Top of Task data
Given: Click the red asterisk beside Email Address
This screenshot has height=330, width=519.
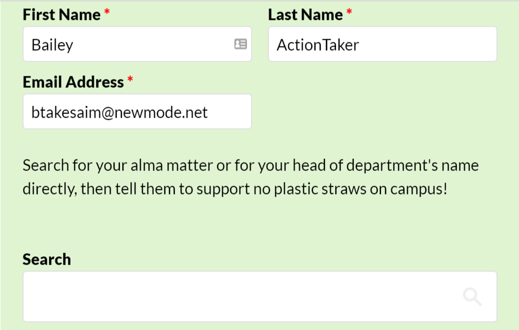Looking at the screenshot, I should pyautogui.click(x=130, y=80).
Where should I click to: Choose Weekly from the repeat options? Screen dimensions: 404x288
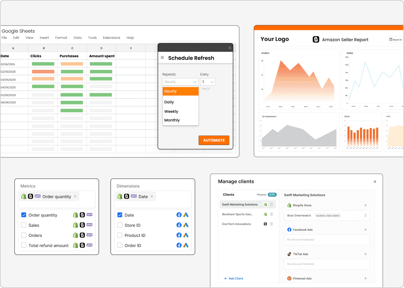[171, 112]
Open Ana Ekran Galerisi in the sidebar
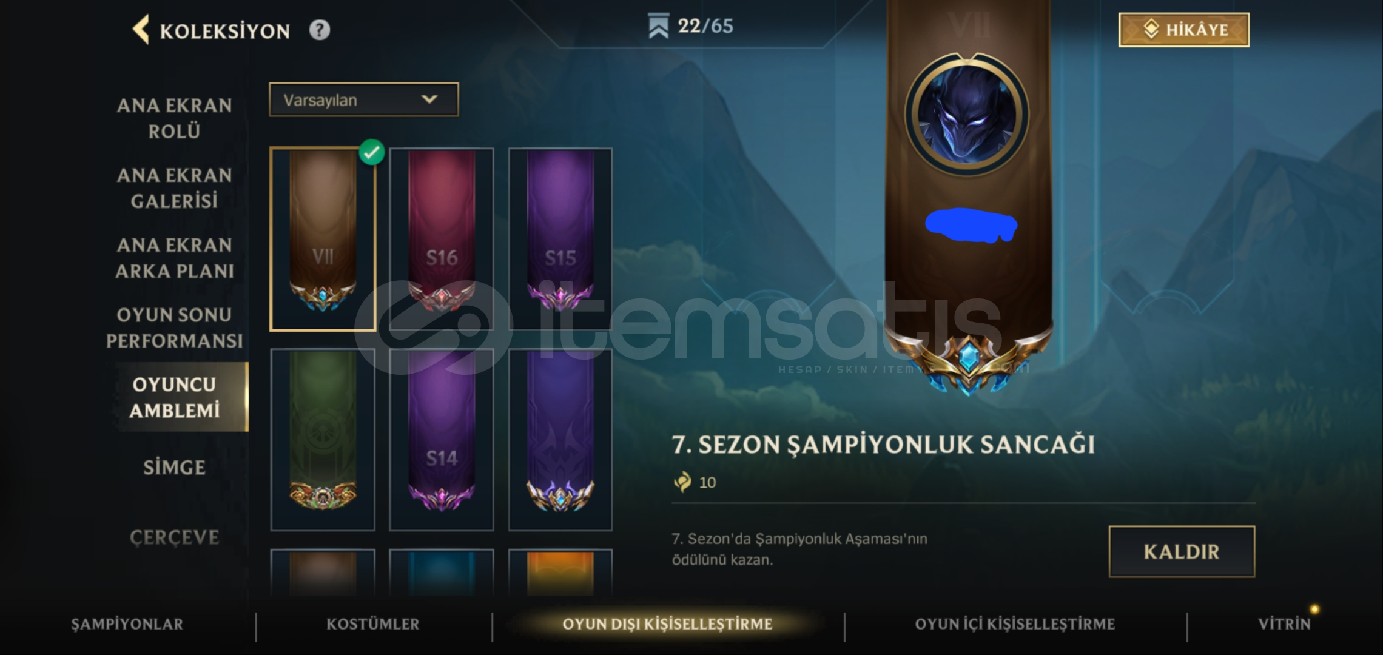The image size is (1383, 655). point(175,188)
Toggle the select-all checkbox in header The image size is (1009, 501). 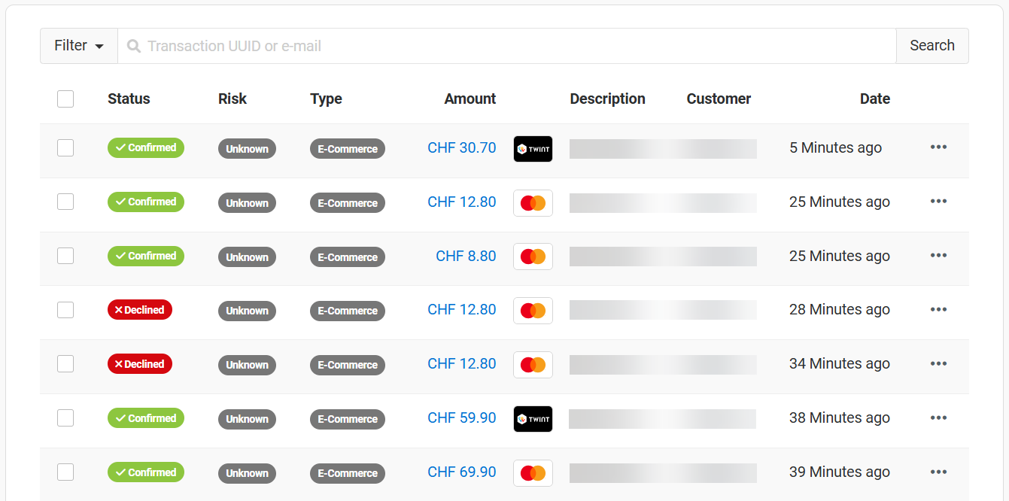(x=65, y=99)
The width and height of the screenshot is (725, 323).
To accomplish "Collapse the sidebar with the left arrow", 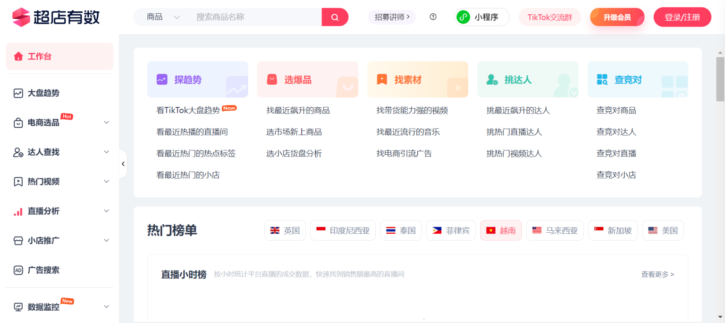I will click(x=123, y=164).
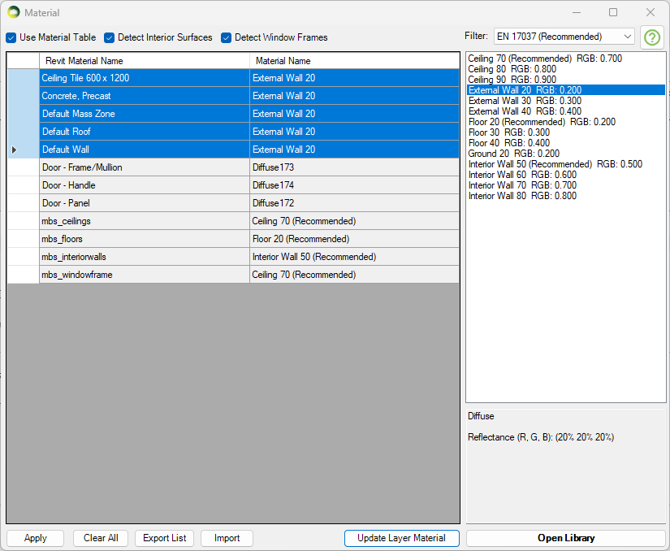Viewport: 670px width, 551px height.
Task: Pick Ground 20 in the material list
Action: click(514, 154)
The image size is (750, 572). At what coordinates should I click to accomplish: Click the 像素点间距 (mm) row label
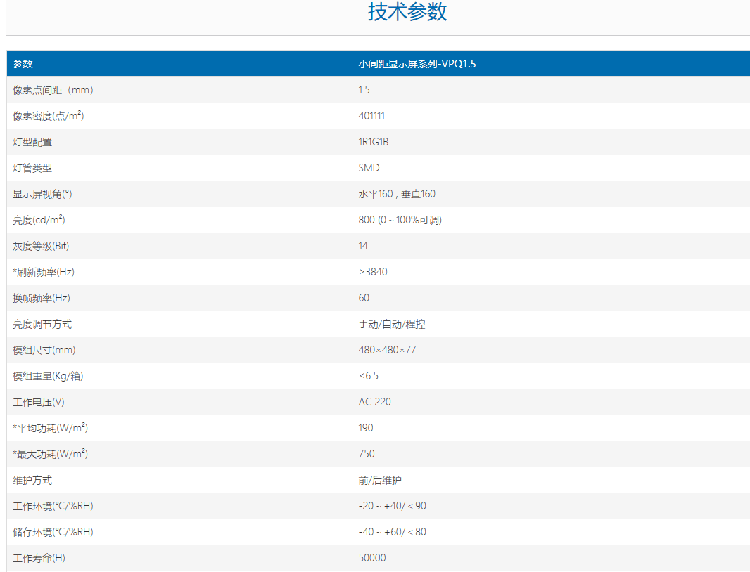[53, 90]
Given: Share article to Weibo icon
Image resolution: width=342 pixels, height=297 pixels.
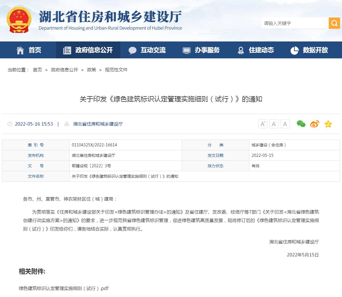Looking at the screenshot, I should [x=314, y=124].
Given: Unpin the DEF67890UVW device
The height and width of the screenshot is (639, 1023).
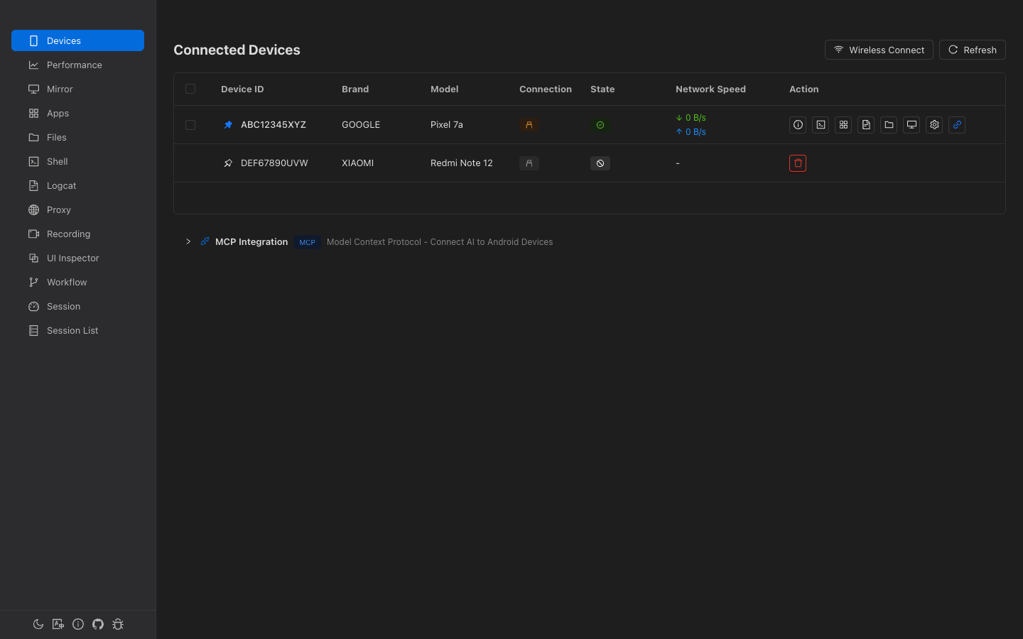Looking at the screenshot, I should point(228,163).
Bottom of Task data
# What is required:
Every line above carrying the word "Given" needs to be shown.

# Output for this exercise:
Given: Click the red asterisk beside Email Address
Given: Share article to Weibo icon
Given: Unpin the DEF67890UVW device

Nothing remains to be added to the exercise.